Legendary film maker and emblematic figure on the American indie scene, Gus Van Sant has been honoured by the Cinémathèque française. His new film, The Sea of Trees, with Matthew McConaughey, is in movie theatres now.

Matthew McConaughey and Ken Watanabe in The Sea of Trees, Gus Van Sant latest full length feature film.

 

Even the best can sometimes get it wrong.  The Sea of Trees will no doubt be seen as a surprising glitch in Gus Van Sant’s otherwise exquisite contribution to contemporary cinema, like a slightly bland and warped sidestep. In a story about depressed men, Matthew McConaughey and Ken Watanabe, immerged in a forest at the foot of Mount Fuji, talk about their lives in hushed tones, about the regrets and the time gone by too fast, all beneath a constant drone of pompous violins and a sickly syrup that seems to drip over inch of the screen. The film, not particularly touching and never quite as spectral as it would like to be, disappointed both the willingly finicky spectators at the 2015 Cannes Film Festival and his die-hard fans, us included.

 

A few years earlier with Gerry (2002), Gus Van Sant was already filming in his static, dead-end way with people searching for themselves, playing games of hide and seek with death. But that was done with infinitely more grace and risk. At a beachside press conference in Cannes he briefly and placidly noted the difference between the two films, “In The Sea of Trees the heroes are more contemplative than lost. They talk about their life, while in Gerry they disappear completely into the landscape…” The director of Will Hunting, now 63, is no longer of an age where he needs to justify his choices. 
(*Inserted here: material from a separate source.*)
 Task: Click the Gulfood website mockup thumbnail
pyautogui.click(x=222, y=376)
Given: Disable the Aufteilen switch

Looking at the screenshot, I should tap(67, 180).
Gus Van Sant is the subject of a retrospective at the Cinémathèque française. Above, River Phoenix in My Own Private Idaho, released in 1991.

 

Gus Van Sant’s career, haloed with the 2003 Palme d’Or for his incredible Elephant, inspired by the killings at the high school in Columbine, has never followed a straight path. For the last 30 years it’s oscillated between ultra-personal projects and others which weren’t initiated by him, chiefly in the writing of the scenario. The Sea of Trees is obviously one of the latter, but then that’s also produced excellent results recently with the majestic Promised Land where his fetish actor Matt Damon finally takes the temperature of a more delicate movie-making in-between two blockbusters. “Gerry, Last Days, Elephant, My Own Private Idaho, all those films were written by me, explains Gus Van Sant. “Those were the most experimental in my filmography and that’s great. Maybe that’s what I should always door not. I also like the idea of putting my voice into commissioned work.

 

John Robinson in Elephant, Gus Van Sant’s masterpiece that won him the Palme d’Or in Cannes in 2003.

 

His next project will bring the author of To Die For face to face with new constraints, because When We Rise, a mini-series about the LGBT rebellions at the end of the 1960s in San Francisco (written by the screenwriter of Harvey Milk, Dustin Lance Black), was commissioned by the terrestrial channel ABC, subject to harsh laws of advertising. While we wait for the next episode in his film career, we can touch base with the Gus Van Sant we know and love at the Cinémathèque française, with an exhibition on until this summer, showing an anthology of visual art works created in parallel to his films. Gus Van Sant/Icônes features some twenty paintings done for the Los Angeles Gagosian Gallery in 2011, but also several hundred Polaroids, dating back to the start of his career when he was influenced by William Burroughs in the 1980s. It’s a veritable American odyssey. A few artistic and photographic collaborations are also on show, works with the likes of William Eggleston, Bruce Weber and even David Bowie. Just in case you forgot what category of artist Gus Van Sant really belongs to.

 

 

The Sea of Trees. Released on April 27th.

 

Gus Van Sant/Icônes,

On at the Cinémathèque française until July 31st.